KENNESAW‚ Ga. (Feb. 22‚ 2008) — Gov. Sonny Perdue has awarded three customer service honors to Kennesaw State University‚ the only University System of Georgia institution to garner three awards.

The university was cited for its systematic approach to improving customer service and focusing on understanding students’ needs. Its financial aid office and designated customer service “champion” also were honored for team and individual accomplishments‚ respectively.

KSU honorees were among 45 teams and individuals selected from some 400 nominated to receive the first “Team Georgia Customer Recognition Program” awards. Perdue launched the program last year to recognize contributions state agencies and their employees make to providing Georgia residents faster‚ friendlier and easier service.

“We are very pleased that Gov. Perdue recognizes and appreciates the hard work our staff and departments are doing to make sure we remain customer−focused‚” said KSU President Daniel S. Papp. “These honors motivate us‚ and let us know that we are on the right track when we devote the kind of time and effort it takes to achieve an institutional customer service culture.”

Top Customer Service Team

KSU’s financial aid office team‚ represented by director Rondall Day and Nancy King‚ vice president for student success and enrollment services‚ were cited for customer service initiatives resulting in reduced wait times for students to see counselors and more privacy when they discuss individual financial aid matters.

For example‚ financial aid officials eliminated the bank−style windows where students formerly stood in line and transacted business. Now students meet individually in counselors’ private offices. The department also redesigned the office lobby to be more attractive and comfortable for students and visitors.

The emphasis on service has become a way of thinking and operating‚ said Day‚ noting departmental changes including extensive staff training‚ using focus groups and surveys to help guide the department and designating an intern whose sole focus is customer service.

“We train and retrain our staff on how to answer phones‚ deflate situations‚ be tactful‚ and offer the best possible customer service in the face of many federal guidelines‚ such as those about confidentiality and how much financial aid we can award each student‚” he said.

Top Individual Honor

The “top individual” customer service award went to Linda Lyons‚ director of the Center for University Learning and KSU’s customer service “champion.” She was cited for leadership in establishing the university−wide recognition program. Called‚ “Shining Star‚” the program rewards outstanding work performance in customer service‚ communication and building relationships. In November‚ Lyons also won top customer service honors from the University System of Georgia.

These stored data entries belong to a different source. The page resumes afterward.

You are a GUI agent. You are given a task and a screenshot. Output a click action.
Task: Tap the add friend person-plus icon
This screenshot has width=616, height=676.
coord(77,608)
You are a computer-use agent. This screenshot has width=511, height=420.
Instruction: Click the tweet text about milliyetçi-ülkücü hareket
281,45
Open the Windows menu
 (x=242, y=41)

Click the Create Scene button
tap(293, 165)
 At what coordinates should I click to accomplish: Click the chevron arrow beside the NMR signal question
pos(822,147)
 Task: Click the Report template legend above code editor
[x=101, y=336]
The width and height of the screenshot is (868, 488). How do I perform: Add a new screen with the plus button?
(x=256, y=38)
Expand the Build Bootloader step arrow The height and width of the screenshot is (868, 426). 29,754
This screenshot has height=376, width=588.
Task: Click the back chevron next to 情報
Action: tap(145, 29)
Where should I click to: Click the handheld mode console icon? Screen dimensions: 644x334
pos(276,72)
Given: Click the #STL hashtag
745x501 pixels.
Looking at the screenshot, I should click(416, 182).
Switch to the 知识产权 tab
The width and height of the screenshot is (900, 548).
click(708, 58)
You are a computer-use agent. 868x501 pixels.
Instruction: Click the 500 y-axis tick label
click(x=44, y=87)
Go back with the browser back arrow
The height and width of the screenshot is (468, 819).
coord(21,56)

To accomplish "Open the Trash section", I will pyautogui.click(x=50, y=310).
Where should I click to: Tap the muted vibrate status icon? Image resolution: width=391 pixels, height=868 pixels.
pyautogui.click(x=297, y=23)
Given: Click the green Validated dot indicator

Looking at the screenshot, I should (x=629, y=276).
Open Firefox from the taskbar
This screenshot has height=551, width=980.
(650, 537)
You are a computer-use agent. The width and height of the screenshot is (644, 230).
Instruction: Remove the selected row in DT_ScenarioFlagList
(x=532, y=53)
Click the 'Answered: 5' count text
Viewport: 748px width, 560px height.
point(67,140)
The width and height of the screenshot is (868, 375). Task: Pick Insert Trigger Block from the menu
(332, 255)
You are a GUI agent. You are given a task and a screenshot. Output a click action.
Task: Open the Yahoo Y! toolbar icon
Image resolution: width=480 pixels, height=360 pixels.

KSU’s bookstore is indicative of what Lyons had in mind when she created the university−wide recognition program‚ she said.

A “Shining Star” recipient for both team and individual performance‚ the bookstore mantra became‚ “Just smiling and greeting customers‚” says Percy Ivey‚ bookstore assistant manager. “It’s a small thing‚ but we weren’t doing that before. Then we tried an escort service. Instead of telling someone where a book was‚ a staff member escorted them to it.”

“Shining Star” also recognized bookstore employees for service above and beyond. For example‚ when Jenaid Bhatti‚ an associate‚ encountered a distressed customer with a flat tire‚ he changed it. Sharon Chesser‚ a buyer‚ volunteered to stay late to help a customer who had an emergency and could not get to the store before closing.

The bookstore’s team effort has produced harder evidence of the value of a focused‚ team approach to customer service. The store previously relied on part−time staff to operate the cash registers. During the rush at the beginning of each semester‚ long lines were customary.

Not now.

“Now‚ everybody pitches in to man all 10 of the registers during the rush – full−time staff and managers‚” Ivey said. “During the most recent rush‚ we served 25 customers in five minutes. That’s pretty good in retail.”

As honored as she was to receive the special honor from the governor‚ Lyons says she is equally excited about the impact “Shining Star” is having on campus culture.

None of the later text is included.